戦国時代のようなシビアな時代に本当に、貴重な火薬を娯楽に使用したのかどうかも考えてしまうのですが、戦国後期には国内各地で人工的に焔硝(えんしょう)を製造する技術が発展したらしいので、可能性としては無くもないなと。

で、先に書いた「噴出すような」花火ですが、何となく同じように感じるのが、忍者の火術で使用されたとされる「取火(とりび)」です。
これは、火薬を詰めた銅筒の先に小さな穴を開けて、そこに点火用の火薬を入れたもの(紙に包んで穴にねじ込むのだと思います)。
で、それの後に竹束などで取っ手を付けて、討ち入りの時などに敵の正面にかざすというもののようです。
イメージとしては、コンビニで売ってるような家庭用手持ち花火の大型版とでも云えましょうか。
ただ、これは建物に討ち入るような時は効果あっても、戦場のような広い場所では、却って敵の矢玉の目標になりかねませんね(笑)。
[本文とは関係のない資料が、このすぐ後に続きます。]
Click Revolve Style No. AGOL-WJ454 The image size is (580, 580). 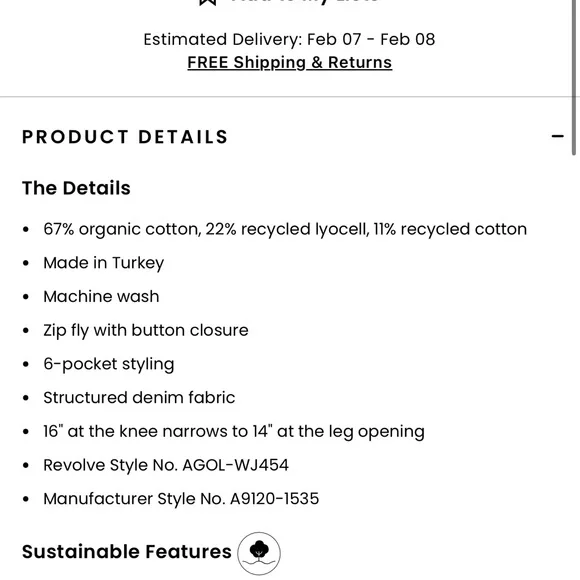[166, 465]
それより、もっと実用的で尚且つ娯楽にもなったものと云えば、狼煙(のろし)火だと思います。
これは、燃す植物や混ぜ物によって、煙の色を変えたりしたりと、やはり戦国期に進化したようですが、仰られるようなロケット花火のようなものも実用化されていました。
これの姿を、発展させながらも、比較的良く伝えているのが、龍勢(流星)だと考えています。
近辺では、埼玉の秩父市や静岡の岡部などで伝統祭事として行なわれています。特に前者は、北条時代に焔硝の生産を行なっていた地域ですので、その技術が村の催事として伝わっていたのかも。
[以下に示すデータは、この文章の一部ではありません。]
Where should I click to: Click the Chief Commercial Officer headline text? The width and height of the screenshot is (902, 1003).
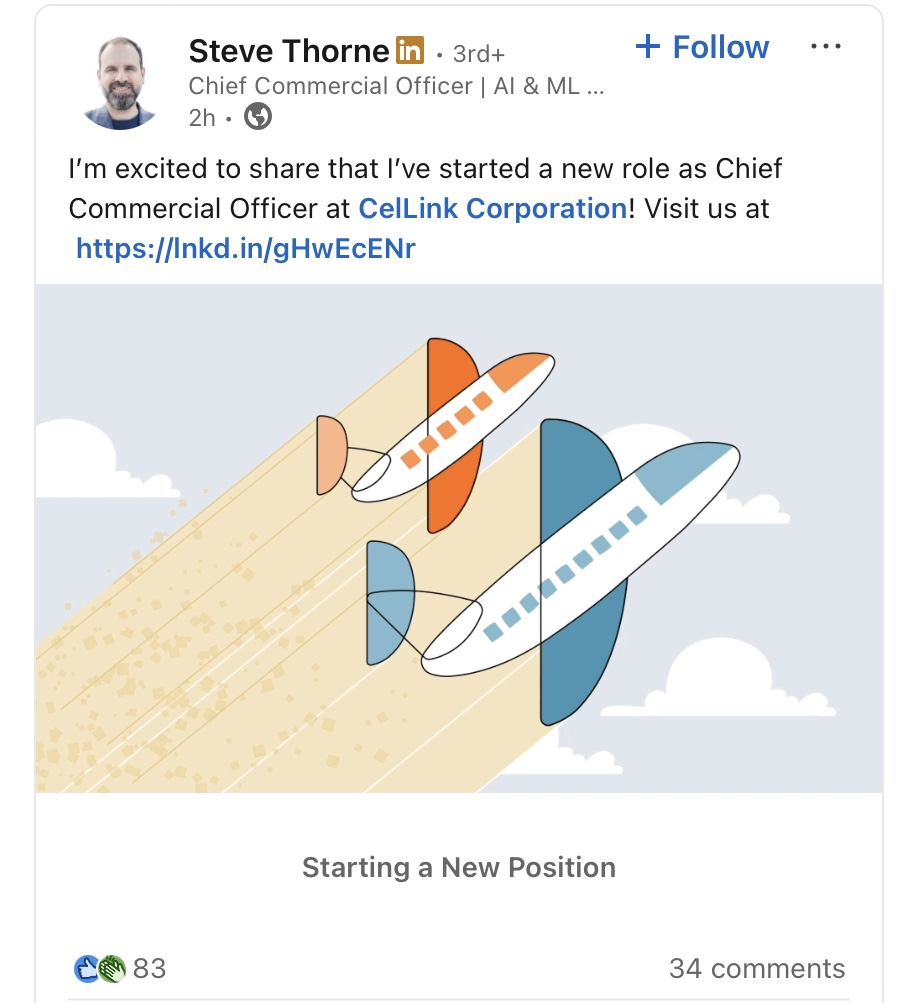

龍勢の詳細が、秩父市吉田町の観光協会HPに載っております
http://www.ryusei.biz/festival/ryu01.html

こちらは岡部町
http://www.town.okabe.shizuoka.jp/kankou/m_ryuusei.asp

また、ちょっと気になったので、Wikiでも検索してみましたら、三河花火というのがありますね。
ここの、手持ち花火や羊羹(ようかん)花火なんてのが、「焼き立てる」ような花火とか、「取火」に近いかも。
筒構造の安定性や、火薬の規模はとても進歩してるようですが、こうした形の初歩的な火術だったような気がしてきました。